== FRAGMENT TEKSTU ==
▼▼▼
Wiele egzemplarzy MacBooków Pro z układem M1 Pro i M1 Max trafiło już do swoich właścicieli. Pojawia się wiele pozytywnych informacji na temat tych komputerów, ale są też negatywne. 16-calowe modele mają problemy z ładowaniem za pośrednictwem portu MagSafe.
Warto przypomnieć, że nowe MacBooki Pro zaprezentowane zostały pod koniec października tego roku. Na początku listopada pojawiły się doniesienia o pierwszych problemach, według których komputery te nie radzą sobie z odtwarzaniem filmów w serwisie YouTube. Tym razem problemy dotyczą procesu ładowania.
Czego dotyczy problem?
Właściciele 16-calowych MacBooków Pro twierdzą, że zdarzają się przypadki, w których komputery te nie ładują się po podłączeniu ładowarki ze złączem MagSafe 3. Dzieje się to w przypadku, gdy laptop jest wyłączony, a jego pokrywa zamknięta. W takim przypadku dioda na wtyczce mruga pomarańczowym światłem.
▲▲▲
== DANE ŹRÓDŁOWE ==
▼▼▼
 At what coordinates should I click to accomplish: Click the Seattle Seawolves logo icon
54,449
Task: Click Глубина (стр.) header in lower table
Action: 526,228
▲▲▲
== OPIS ZADANIA ==
Zaktualizuj fragment tekstu o MacBookach Pro od słów „Warto przypomnieć, że” aż do słów „Czego dotyczy problem?” włącznie, zamieniając „listopada” na „grudnia”.

== ODPOWIEDŹ PISEMNA ==
Warto przypomnieć, że nowe MacBooki Pro zaprezentowane zostały pod koniec października tego roku. Na początku grudnia pojawiły się doniesienia o pierwszych problemach, według których komputery te nie radzą sobie z odtwarzaniem filmów w serwisie YouTube. Tym razem problemy dotyczą procesu ładowania.
Czego dotyczy problem?